Can a defendant appeal his conviction on two grounds that the court erred in failing to instruct the jury on the appropriate defense?

MultiRegion, United States of America

The following excerpt is from U.S. v. Ainsworth, 94 F.3d 653 (9th Cir. 1996):

The defendant appeals his conviction on two grounds. First, he claims that the district court erred in failing to instruct the jury that he should be acquitted of bank robbery if the jury found that he was merely an accessory after the fact. Second, he argues that the district court erred in denying his request for a continuance so that he could have more time to prepare to present exculpatory evidence at trial that the government disclosed under Brady v. Maryland, 373 U.S. 83 (1963). We affirm.

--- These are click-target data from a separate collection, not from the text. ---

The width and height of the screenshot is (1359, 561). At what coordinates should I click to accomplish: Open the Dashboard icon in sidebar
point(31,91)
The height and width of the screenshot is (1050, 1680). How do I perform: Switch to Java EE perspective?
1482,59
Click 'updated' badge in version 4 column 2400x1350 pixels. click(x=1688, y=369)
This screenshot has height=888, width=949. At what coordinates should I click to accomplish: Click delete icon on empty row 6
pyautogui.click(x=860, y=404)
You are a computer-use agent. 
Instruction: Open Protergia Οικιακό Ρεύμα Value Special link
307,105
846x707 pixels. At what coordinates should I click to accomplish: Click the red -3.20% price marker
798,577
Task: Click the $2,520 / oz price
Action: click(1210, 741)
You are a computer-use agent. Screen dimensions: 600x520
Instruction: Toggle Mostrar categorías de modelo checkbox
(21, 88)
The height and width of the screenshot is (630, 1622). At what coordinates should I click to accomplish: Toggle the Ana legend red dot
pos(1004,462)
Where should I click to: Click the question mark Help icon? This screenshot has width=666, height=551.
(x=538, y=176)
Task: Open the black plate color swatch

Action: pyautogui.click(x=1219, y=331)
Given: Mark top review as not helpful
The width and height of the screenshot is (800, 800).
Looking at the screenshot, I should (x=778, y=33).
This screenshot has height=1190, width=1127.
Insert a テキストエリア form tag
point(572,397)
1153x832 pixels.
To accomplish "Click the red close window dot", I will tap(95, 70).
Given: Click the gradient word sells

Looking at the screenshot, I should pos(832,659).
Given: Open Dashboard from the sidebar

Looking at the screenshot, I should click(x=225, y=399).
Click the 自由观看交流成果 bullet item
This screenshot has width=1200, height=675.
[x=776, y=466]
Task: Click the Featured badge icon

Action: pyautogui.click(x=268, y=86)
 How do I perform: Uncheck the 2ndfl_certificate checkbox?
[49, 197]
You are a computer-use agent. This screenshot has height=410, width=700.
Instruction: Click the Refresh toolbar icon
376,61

The failure to instruct the jury on an appropriate defense theory is a question of law reviewed de novo. United States v. Duran, 59 F.3d 938 (9th Cir.), cert. denied, 116 S.Ct. 535 (1995). The defendant argues that he was entitled to a jury instruction and special verdict form explaining that he should be acquitted on the charge of bank robbery if the jury finds that he is guilty of the offense of being an accessory after the fact to bank robbery. 1 Although a defendant is entitled to a jury instruction on his theory of defense upon making a showing of evidence supporting that theory even if the evidence is weak, insufficient, inconsistent, or of doubtful credibility, see United States v. Yarbrough, 852 F.2d 1522, 1541 (9th Cir.), cert. denied, 488 U.S. 866 (1988), we reject the defendant's argument because, inter alia, he failed to make even this minimal showing.